If I was to do that trip via public transit, I would take the 47 or 49 bus southbound on Van Ness and transfer to the 38 bus at Van Ness and O'Farrell. The 38 terminates at the Temporary Transbay Terminal. Both buses run often and the trip could take about 35-45 minutes total, but they are also fairly crowded and luggage could be a problem. I wouldn't do it if you have trouble lifting your bag up a few steps. Price is $2.50/each if you request a transfer from the driver or use a Clipper Card.


----------



## Lonestar648 (Aug 24, 2017)

AMTRAK has the FREE Bus Coach service to EMY or to OKJ. I wouldn't pay except to get to the pick-up point. From Lombard street to Pier 39 is not far, 1/2 mile I think. The bus driver puts your bag underneath. Once at the station EMY, just take your bag in side if you are checking it. We used this bus between EMY and SFW then SFW and OKJ. worked great, comfortable, just sit back and relax.


----------



## Johanna (Aug 25, 2017)

Lonestar, it's how to get to the pick-up point that Steve is asking about. Pier 39 is closer to the hotel than the Transbay Terminal is, but it's still a good mile and a half, which could be tricky with a lot of luggage.


----------



## BCL (Aug 25, 2017)

My map app recommends the MUNI 30X (Marina Express) bus around the time that the Amtrak bus is scheduled to arrive at the Temp Transbay Terminal. It's a peak commute time bus though, so being late might not make it an option.

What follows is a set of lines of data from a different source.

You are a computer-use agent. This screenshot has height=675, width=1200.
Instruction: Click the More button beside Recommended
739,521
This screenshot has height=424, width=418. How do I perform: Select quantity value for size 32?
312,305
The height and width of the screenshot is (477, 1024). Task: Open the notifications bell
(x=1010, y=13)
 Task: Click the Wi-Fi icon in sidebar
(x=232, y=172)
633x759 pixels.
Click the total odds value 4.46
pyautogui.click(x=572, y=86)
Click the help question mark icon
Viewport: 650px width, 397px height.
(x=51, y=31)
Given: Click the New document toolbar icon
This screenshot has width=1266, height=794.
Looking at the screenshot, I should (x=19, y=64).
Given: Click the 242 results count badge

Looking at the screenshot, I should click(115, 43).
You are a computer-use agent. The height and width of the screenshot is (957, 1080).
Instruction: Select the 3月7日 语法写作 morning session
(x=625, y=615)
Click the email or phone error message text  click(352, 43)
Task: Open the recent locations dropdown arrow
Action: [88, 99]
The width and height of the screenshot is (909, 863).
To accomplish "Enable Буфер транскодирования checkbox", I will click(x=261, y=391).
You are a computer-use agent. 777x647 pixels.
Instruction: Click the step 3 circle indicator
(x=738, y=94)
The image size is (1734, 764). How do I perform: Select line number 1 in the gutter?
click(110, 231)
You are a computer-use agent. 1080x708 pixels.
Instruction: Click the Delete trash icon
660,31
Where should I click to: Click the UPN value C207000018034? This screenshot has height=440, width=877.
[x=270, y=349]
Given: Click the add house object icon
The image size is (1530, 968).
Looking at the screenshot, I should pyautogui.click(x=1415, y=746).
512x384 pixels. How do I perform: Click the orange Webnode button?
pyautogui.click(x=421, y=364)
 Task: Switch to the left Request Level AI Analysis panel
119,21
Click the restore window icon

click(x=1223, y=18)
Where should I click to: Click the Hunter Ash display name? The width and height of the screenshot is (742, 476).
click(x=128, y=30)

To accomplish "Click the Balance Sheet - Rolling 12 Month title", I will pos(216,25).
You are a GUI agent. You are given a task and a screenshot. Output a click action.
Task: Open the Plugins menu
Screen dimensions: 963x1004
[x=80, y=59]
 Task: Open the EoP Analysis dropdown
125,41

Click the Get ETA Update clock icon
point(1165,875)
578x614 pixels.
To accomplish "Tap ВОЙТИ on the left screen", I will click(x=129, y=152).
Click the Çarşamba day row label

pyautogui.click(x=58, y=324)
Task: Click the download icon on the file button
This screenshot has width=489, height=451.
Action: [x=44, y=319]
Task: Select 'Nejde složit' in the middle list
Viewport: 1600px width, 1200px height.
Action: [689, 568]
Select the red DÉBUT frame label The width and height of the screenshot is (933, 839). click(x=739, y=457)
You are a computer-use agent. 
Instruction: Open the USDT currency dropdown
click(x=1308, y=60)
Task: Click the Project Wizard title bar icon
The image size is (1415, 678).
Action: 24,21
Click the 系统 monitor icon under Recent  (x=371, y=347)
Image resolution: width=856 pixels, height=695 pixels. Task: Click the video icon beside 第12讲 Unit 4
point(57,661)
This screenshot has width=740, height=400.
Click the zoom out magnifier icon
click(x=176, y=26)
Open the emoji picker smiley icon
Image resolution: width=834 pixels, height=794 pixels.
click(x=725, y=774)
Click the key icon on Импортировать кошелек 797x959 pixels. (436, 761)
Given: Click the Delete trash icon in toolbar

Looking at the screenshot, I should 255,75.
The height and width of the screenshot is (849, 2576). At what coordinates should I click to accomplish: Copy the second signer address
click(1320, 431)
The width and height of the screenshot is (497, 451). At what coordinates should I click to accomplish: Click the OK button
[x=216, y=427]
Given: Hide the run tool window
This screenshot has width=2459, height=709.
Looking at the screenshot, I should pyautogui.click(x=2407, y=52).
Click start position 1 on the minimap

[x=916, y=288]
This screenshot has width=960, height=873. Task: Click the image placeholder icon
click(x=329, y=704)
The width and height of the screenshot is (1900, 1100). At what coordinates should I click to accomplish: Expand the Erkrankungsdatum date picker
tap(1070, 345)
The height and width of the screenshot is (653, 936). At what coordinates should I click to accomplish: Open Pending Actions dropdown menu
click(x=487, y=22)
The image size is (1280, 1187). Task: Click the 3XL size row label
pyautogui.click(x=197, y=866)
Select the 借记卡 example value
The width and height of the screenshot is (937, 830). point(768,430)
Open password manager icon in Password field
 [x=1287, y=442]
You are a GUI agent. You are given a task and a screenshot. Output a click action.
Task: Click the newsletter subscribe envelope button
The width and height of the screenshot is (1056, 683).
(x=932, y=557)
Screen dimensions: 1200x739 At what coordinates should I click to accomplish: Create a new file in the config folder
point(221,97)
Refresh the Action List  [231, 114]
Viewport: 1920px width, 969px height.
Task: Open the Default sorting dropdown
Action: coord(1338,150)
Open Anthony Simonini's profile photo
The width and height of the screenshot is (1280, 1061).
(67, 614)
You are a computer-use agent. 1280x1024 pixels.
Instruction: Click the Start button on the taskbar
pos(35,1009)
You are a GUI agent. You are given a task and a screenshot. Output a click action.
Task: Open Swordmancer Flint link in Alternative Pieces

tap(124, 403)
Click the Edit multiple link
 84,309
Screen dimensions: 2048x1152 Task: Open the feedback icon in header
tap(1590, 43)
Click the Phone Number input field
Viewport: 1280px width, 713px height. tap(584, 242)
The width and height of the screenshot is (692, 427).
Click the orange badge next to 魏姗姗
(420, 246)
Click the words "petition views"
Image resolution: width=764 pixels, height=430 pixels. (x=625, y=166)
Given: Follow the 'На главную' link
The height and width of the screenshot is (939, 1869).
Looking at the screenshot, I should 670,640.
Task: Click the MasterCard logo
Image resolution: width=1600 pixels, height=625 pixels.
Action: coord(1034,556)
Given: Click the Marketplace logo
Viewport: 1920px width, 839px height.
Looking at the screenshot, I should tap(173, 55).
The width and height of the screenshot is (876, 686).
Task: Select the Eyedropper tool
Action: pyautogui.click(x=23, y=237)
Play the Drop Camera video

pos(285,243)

https://511.org/transit/schedules-agency-info/agency/363/schedules/route/30X

https://www.sfmta.com/sites/default/files/routemaps/30X%20Marina%20Express.pdf


----------



## BCL (Aug 25, 2017)

Misread it. It would be the morning commute, so you can check the inbound direction.


----------



## desertflyer (Aug 25, 2017)

Be aware that the 30X is beyond packed most mornings. It gets so full that it'll skip stops. It's not a bus I take regularly though, so take my experience with a grain of salt.


----------



## BCL (Aug 25, 2017)

desertflyer said:


> Be aware that the 30X is beyond packed most mornings. It gets so full that it'll skip stops. It's not a bus I take regularly though, so take my experience with a grain of salt.


The 30 Stockton might be an option, although it would require a bit of a walk to the Temp Transbay Terminal. It's pretty darn packed though.


----------



## Lonestar648 (Aug 26, 2017)

Take Uber to the closest Amtrak stop, which I think is Pier 39 (SFW). The bus arrives and departs within two minutes. Once on you can relax until at EMY.


----------



## Guest (Aug 27, 2017)

Many thanks for all your help - looks like Uber/Lyft going to be the best and most convenient


----------